Chief Scientific Officer MILLION MARKER BELLINGHAM, Washington, United States
Introduction/Rationale: Endocrine disrupting chemical (EDC) exposure is linked to metabolic and autoimmune diseases and inflammation. EDCs are ubiquitous in personal products, plastics, and food packaging; reducing exposure is essential to optimize health. Individuals can take steps to reduce EDCs, but levels/sources of exposure are often unclear. We have shown that EDC report-back, coupled with personalized recommendations to reduce exposure, measurably reduces urinary EDCs and improves reduction behaviors and environmental health literacy (EHL). In this study, we used our EDC report-back and EHL education to determine if such an intervention could a) improve upon EDC report-back only, and b) improve metabolic and inflammation biomarkers (HbA1c and CRP).
Methods: 125 consented participants were placed into 2 intervention groups: EDC report-back only, and EDC report back + online EDC EHL education curriculum. They were given baseline surveys assessing EHL, behaviors, and wellness. At-home mail-in urine and blood kits were mailed to participants, measuring EDC metabolites and clinical biomarkers (including HbA1c and CRP), respectively. 3 months later, participants retook surveys, urine, and blood tests to assess post-intervention changes.

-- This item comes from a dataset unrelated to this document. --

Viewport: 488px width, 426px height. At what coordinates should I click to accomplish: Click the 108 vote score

Results: In both groups, participants exhibited increased EHL, improved wellness, and improved EDC reduction behaviors. They had reduced EDC metabolites and reduced CRP and HbA1c levels. Compared to the report-back only group, the report-back + education group showed increased benefits in several health and wellness parameters.

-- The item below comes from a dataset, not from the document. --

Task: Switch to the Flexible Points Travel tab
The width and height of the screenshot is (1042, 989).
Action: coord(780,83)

Conclusion: This study provides evidence that reducing EDC exposures can improve inflammatory (CRP) and metabolic (HbA1c) biomarkers, suggesting a modifiable exposomic contribution to chronic immune activation. Personalized exposure testing and report-back interventions may offer an accessible approach to improving subclinical inflammation and metabolic dysregulation—key drivers of immune dysfunction, autoimmune risk, and chronic disease progression.